Pour cette étude, les chercheurs ont observé plusieurs foyers où des cas de coronavirus avaient été décelés. Ils ont ensuite analysé si la contamination s'était propagée aux autres membres de la famille. Il s'est avéré que ce n'était pas toujours le cas et que certains individus continuaient à présenter des tests PCR négatifs.

"Nous avons découvert que des niveaux élevés de lymphocytes T préexistants, créés par le corps lorsqu'il est infecté par d'autres coronavirus humains comme le rhume, peuvent protéger contre l'infection au COVID-19", explique le Docteur Rhia Kundu, coauteur de l'étude auprès de Sky News.

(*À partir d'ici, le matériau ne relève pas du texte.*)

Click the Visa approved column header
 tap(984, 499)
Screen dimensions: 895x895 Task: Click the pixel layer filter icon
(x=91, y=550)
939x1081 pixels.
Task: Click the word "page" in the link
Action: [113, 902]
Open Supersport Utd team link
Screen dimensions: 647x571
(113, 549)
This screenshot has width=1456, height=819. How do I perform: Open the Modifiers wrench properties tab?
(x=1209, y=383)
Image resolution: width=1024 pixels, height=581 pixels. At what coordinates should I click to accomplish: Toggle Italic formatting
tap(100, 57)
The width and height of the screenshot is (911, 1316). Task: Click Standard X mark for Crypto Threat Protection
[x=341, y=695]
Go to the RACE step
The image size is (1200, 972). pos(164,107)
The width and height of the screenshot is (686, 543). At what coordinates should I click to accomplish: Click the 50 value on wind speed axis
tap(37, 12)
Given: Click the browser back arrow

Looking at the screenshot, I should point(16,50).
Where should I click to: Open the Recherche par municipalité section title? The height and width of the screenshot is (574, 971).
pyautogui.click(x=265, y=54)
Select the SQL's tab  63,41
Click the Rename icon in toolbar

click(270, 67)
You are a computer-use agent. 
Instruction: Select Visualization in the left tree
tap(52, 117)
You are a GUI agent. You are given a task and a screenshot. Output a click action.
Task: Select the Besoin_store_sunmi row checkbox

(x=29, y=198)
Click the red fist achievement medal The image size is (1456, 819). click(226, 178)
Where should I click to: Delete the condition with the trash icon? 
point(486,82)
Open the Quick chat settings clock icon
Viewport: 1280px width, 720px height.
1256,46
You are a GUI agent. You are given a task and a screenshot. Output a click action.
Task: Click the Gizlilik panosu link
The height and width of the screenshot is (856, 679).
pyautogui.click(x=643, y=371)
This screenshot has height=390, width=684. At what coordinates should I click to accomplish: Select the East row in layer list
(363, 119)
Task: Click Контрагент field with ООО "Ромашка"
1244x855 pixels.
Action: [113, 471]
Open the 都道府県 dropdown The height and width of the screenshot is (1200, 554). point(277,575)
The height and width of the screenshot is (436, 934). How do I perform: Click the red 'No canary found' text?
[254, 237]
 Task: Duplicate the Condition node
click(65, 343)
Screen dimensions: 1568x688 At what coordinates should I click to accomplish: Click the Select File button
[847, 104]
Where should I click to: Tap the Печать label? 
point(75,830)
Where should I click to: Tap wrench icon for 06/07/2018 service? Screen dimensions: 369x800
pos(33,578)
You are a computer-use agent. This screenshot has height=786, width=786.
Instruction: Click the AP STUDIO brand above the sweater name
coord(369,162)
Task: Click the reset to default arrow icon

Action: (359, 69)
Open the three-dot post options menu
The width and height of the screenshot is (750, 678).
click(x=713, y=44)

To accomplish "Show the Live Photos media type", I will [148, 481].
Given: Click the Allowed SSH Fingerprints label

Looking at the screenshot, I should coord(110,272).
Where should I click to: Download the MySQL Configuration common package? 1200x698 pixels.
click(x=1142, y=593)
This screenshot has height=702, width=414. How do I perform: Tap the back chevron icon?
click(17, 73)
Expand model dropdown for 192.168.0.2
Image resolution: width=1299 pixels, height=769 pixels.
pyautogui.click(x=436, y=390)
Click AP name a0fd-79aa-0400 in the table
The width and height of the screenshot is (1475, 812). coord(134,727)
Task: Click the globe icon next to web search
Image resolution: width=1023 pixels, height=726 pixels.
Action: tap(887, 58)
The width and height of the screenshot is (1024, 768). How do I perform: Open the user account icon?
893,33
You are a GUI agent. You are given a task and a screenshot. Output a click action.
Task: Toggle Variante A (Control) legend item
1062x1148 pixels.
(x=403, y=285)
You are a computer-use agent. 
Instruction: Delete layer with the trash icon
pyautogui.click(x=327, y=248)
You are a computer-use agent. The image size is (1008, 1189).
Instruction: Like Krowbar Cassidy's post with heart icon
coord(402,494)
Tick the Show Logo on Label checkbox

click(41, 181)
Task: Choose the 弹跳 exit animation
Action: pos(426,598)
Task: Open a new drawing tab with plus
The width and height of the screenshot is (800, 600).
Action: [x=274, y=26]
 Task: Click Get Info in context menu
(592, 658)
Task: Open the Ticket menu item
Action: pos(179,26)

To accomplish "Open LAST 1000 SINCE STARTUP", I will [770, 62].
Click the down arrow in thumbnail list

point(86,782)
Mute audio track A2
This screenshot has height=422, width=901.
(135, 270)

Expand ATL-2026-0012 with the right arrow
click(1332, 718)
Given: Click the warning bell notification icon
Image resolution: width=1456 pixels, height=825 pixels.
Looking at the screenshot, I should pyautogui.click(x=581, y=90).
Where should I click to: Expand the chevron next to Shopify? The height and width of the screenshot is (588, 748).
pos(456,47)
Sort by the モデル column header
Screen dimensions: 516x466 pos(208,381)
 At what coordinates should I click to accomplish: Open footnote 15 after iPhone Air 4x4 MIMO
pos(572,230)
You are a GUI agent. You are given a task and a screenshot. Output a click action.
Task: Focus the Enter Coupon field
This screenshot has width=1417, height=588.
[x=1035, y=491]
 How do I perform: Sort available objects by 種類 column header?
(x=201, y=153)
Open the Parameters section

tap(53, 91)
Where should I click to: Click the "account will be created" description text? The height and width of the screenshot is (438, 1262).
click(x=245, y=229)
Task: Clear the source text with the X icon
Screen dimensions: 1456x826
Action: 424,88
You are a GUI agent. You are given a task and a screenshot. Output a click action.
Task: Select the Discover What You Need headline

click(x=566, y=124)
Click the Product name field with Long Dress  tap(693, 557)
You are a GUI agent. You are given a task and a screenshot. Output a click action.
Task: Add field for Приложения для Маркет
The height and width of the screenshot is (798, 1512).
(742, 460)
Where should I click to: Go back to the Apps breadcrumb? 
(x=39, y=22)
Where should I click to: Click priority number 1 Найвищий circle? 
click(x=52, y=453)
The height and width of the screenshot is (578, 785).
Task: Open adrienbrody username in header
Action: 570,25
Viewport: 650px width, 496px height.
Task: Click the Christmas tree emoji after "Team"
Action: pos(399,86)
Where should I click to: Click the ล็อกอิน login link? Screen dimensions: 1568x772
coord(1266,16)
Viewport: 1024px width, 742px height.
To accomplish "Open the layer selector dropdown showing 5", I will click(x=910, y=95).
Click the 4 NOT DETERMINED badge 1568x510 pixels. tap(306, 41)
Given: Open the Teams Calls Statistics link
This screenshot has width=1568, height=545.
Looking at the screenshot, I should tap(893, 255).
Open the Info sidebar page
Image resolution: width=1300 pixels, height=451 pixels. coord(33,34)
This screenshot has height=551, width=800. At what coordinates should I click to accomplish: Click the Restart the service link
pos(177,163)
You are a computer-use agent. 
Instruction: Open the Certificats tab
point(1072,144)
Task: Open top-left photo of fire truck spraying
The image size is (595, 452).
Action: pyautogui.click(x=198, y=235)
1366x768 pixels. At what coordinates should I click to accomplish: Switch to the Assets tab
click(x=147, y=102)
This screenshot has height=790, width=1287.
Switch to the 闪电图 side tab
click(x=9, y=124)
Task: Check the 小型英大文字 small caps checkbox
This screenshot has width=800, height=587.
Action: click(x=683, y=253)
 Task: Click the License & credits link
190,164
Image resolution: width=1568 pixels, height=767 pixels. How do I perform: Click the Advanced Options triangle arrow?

Même si les chercheurs estiment qu'il s'agit là d'une "découverte importante" dans la lutte contre le coronavirus, ils continuent à souligner l'importance de la vaccination: "Cela reste le meilleur moyen de se protéger contre le Covid-19", affirment-ils. Par ailleurs, ce serait une "graveur erreur", selon eux, de penser que toute personne ayant récemment attrapé un rhume est automatiquement protégée. En effet, ils rappellent que les coronavirus ne représentent que 10 à 15 % des rhumes.

Cette étude pourrait néanmoins fournir une aide inestimable dans la conception de futurs vaccins. Elle nous apprend que les lymphocytes T s'attaquent aux protéines situées à l’intérieur du coronavirus et non pas à la protéine "spike", située à l'extérieur, dont le virus se sert pour pénétrer dans nos cellules. Les vaccins actuellement sur le marché visent justement cette fameuse protéine. A l'avenir, il est donc possible que des vaccins plus performants voient le jour grâce à cette découverte.